A08 Synaptic vesicle recycling is disrupted in a mouse model of huntington’s disease

Background An emerging theme in neurodegenerative diseases, including Huntington’s Disease (HD), is that presynaptic dysfunction plays a role in neurodegeneration and disease progression. In HD the huntingtin protein (Htt) produced has an expanded polyglutamine stretch, likely causing altered protein function. Htt is enriched at the presynapse, suggesting it may have a role in presynaptic function. At the presynapse, synaptic vesicles fuse with the plasma membrane in a process called exocytosis to release neurotransmitter into the synaptic cleft. Following exocytosis, synaptic vesicles are retrieved and recycled via endocytosis. If this cycle is disrupted, synaptic frailty and degeneration can occur. Aims The aim of this study was to investigate presynaptic function in a mouse model of HD. Methods Primary neuronal cultures were made from Q140 knock-in mice and wild-type (wt) controls. Presynaptic function was monitored using the genetically encoded reporter, synaptophysin-phluorin, in combination with manipulation of the levels of Htt. This was achieved by silencing expression using hsiRNA or over-expression of Htt.
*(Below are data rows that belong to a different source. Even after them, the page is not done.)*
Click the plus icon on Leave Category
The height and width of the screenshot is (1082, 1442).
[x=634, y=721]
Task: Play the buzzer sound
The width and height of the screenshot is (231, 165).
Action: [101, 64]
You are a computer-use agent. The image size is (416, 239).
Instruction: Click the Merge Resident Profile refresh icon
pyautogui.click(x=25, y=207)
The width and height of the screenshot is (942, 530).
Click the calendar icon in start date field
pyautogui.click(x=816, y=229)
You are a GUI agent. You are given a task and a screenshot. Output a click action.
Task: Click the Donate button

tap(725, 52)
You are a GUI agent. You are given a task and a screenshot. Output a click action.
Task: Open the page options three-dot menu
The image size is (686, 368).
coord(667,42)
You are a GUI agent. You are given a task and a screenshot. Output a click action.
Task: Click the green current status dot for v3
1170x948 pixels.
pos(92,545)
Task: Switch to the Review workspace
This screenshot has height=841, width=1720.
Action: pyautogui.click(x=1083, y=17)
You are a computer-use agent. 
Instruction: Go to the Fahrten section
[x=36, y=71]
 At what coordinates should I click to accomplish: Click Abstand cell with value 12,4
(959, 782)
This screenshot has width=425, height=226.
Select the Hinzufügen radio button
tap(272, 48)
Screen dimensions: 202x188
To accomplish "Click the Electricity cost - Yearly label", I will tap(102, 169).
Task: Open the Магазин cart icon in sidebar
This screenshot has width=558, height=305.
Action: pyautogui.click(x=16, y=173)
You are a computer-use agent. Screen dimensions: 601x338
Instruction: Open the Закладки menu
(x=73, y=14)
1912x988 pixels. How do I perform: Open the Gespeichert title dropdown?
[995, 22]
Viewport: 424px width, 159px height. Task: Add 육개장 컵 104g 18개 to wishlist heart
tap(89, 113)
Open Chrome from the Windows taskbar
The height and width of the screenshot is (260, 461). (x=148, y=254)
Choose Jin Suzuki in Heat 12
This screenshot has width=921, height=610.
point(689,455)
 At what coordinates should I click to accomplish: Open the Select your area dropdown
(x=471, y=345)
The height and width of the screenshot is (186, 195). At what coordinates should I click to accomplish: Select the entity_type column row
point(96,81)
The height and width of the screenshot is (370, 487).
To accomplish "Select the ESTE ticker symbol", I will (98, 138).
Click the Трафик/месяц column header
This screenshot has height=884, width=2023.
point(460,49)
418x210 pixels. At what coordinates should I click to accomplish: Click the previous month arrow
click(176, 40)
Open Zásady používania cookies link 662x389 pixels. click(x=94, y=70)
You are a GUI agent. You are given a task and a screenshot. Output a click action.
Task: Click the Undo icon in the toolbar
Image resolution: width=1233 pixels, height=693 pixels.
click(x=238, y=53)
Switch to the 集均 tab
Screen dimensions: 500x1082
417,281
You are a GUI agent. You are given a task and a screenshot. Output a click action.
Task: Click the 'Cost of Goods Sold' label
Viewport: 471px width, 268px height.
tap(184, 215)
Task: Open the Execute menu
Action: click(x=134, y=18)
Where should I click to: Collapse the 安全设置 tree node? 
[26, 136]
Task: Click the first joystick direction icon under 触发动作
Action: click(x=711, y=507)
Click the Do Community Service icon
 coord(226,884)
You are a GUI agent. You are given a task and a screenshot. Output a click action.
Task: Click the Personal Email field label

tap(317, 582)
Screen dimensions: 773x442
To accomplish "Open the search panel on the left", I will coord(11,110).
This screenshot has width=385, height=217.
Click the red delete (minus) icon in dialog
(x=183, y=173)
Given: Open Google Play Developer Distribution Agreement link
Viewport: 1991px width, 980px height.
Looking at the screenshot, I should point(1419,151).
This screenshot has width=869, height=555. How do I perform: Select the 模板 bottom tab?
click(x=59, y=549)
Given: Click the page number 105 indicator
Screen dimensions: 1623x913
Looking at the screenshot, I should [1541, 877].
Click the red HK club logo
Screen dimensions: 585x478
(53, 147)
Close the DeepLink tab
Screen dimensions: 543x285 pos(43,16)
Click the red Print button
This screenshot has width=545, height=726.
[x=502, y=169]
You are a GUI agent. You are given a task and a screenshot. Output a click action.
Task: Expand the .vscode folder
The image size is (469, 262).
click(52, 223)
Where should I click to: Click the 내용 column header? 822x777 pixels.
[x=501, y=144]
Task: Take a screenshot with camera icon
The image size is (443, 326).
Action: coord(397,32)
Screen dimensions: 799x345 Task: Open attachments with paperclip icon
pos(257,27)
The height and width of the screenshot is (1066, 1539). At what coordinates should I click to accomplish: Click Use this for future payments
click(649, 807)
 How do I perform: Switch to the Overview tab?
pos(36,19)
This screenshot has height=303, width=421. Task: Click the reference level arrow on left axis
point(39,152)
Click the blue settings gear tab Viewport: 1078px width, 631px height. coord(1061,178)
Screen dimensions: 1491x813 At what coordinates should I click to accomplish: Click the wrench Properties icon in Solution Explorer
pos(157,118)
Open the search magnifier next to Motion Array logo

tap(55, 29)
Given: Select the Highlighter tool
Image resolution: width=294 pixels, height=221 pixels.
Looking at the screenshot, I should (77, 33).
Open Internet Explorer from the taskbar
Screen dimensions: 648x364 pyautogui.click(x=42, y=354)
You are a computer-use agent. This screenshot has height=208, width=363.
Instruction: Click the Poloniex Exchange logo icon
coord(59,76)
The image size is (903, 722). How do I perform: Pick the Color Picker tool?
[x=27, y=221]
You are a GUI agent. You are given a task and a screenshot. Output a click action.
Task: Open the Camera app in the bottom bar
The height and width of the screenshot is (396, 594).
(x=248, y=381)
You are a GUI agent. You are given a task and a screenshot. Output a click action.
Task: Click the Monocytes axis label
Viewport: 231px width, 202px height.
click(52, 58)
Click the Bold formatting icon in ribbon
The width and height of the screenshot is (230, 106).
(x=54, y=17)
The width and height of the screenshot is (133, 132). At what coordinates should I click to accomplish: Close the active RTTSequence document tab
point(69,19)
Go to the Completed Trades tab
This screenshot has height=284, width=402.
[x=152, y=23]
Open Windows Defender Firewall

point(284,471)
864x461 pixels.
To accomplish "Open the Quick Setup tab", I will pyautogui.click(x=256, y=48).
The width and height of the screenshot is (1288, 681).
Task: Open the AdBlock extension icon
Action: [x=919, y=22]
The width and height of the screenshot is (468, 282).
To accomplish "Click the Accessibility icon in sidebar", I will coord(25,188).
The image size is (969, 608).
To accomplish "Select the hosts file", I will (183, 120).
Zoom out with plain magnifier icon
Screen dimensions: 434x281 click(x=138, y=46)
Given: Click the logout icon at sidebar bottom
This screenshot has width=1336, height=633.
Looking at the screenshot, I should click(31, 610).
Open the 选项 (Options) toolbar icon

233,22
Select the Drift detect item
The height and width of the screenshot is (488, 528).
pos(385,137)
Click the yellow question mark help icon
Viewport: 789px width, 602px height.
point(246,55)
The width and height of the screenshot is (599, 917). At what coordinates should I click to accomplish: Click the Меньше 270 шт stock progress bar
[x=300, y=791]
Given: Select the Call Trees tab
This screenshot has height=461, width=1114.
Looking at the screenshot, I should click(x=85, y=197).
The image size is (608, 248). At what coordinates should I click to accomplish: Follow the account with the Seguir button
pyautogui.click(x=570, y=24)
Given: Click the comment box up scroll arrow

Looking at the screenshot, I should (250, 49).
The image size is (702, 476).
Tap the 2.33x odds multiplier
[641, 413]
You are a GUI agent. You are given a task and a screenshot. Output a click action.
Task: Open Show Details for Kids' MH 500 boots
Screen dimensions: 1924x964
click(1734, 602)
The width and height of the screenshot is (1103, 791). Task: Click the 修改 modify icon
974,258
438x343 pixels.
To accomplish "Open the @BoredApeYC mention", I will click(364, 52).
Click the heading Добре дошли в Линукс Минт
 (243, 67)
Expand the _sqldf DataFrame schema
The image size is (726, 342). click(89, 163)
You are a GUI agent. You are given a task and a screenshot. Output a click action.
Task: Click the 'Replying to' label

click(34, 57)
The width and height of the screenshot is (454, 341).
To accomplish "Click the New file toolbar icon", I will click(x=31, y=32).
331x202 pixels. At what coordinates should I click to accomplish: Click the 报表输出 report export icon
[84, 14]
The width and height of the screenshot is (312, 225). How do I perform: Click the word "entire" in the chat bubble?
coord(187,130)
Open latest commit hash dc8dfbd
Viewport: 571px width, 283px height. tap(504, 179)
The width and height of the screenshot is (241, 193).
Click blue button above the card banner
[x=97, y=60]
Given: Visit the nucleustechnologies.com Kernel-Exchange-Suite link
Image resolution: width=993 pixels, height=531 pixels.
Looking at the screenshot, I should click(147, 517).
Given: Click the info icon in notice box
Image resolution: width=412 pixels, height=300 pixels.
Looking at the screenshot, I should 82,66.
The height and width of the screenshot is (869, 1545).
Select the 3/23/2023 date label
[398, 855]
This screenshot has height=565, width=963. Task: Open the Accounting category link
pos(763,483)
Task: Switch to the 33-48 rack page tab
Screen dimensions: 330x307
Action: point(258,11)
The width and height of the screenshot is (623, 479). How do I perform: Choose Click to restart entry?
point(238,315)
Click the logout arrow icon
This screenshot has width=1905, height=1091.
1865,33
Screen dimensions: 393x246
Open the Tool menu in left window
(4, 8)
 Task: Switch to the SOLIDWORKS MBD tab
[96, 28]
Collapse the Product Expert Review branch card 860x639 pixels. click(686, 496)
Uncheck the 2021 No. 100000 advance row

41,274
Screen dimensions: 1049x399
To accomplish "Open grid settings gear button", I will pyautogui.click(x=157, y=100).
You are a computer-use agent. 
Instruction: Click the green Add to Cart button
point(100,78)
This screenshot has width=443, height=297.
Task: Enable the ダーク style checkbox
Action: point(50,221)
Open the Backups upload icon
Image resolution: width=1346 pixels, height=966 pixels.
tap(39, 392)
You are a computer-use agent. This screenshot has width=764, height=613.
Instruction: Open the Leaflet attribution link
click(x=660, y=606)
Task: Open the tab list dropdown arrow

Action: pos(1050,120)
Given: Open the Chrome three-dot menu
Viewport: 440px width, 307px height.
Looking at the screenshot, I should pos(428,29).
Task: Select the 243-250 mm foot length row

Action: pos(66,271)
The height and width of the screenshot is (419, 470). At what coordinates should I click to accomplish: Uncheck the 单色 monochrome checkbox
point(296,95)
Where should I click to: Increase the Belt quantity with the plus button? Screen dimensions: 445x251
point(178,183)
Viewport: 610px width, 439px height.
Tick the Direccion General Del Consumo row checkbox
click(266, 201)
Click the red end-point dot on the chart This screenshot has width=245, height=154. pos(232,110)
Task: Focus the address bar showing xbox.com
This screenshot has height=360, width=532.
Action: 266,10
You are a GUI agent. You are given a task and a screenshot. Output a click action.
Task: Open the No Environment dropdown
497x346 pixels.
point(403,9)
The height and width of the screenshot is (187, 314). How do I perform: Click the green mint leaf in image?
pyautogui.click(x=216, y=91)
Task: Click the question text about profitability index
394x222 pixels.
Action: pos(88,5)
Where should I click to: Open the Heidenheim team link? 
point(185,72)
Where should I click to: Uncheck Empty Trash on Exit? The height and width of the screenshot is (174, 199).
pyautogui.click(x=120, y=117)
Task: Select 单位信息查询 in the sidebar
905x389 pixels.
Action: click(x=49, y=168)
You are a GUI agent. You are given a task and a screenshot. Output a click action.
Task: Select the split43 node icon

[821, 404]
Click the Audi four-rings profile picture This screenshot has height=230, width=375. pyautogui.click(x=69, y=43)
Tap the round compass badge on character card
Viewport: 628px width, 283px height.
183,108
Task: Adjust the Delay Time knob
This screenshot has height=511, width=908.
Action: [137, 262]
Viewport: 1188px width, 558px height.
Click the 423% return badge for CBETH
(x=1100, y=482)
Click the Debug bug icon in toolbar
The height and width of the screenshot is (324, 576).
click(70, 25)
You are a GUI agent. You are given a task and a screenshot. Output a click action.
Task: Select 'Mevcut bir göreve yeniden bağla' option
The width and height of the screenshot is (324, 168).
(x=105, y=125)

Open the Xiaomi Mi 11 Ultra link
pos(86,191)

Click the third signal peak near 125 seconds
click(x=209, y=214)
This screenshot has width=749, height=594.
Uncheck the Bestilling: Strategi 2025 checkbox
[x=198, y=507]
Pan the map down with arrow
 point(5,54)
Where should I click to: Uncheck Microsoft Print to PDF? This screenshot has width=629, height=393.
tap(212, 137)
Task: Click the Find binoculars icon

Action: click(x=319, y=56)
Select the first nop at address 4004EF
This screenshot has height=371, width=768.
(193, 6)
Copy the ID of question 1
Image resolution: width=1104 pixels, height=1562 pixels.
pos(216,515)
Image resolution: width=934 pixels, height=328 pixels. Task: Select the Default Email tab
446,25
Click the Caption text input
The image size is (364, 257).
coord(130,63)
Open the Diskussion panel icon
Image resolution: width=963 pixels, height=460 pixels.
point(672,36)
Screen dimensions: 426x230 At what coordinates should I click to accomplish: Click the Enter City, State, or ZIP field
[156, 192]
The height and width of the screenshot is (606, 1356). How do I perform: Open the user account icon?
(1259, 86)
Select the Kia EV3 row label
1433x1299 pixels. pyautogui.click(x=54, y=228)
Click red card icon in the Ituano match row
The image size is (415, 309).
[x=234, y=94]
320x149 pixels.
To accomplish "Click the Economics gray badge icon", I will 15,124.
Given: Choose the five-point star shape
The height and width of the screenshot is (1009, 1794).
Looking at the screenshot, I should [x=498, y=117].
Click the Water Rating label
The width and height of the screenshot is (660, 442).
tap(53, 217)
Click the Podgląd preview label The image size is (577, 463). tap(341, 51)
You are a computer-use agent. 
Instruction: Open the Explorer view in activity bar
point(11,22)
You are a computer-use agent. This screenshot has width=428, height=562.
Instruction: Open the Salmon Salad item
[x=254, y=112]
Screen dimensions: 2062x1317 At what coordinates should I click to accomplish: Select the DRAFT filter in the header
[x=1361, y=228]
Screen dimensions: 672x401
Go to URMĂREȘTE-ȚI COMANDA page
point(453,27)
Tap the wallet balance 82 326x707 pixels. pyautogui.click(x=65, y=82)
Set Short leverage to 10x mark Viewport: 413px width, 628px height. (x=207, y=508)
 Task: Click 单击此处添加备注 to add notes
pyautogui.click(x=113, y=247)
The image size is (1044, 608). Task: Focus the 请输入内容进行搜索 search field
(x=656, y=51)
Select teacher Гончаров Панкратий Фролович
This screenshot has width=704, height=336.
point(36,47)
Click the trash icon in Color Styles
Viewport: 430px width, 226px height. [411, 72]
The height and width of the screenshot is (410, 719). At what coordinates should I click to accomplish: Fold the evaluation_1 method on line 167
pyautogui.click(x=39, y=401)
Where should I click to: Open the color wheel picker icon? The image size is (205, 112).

Results We demonstrate that striatal primary neurons from Q140 mice display an activity-dependent slowing of endocytosis. Silencing of mutant Htt in Q140 cultures had no effect on endocytic rate, however, silencing of wt-Htt in control cultures, recapitulated the defect. This suggests a loss of Htt function phenotype. Supporting this, over-expression of wt-Htt in Q140 neurons rescued the endocytic defect. Slowing of endocytosis was also observed in heterozygous cultures, which more accurately represents the genetics of HD patients. Conclusions We have uncovered a loss of wt-Htt, activity-dependent presynaptic defect in a model of HD. This is important because understanding the mechanisms underpinning events which occur early in disease progression may represent new targets for therapeutic intervention.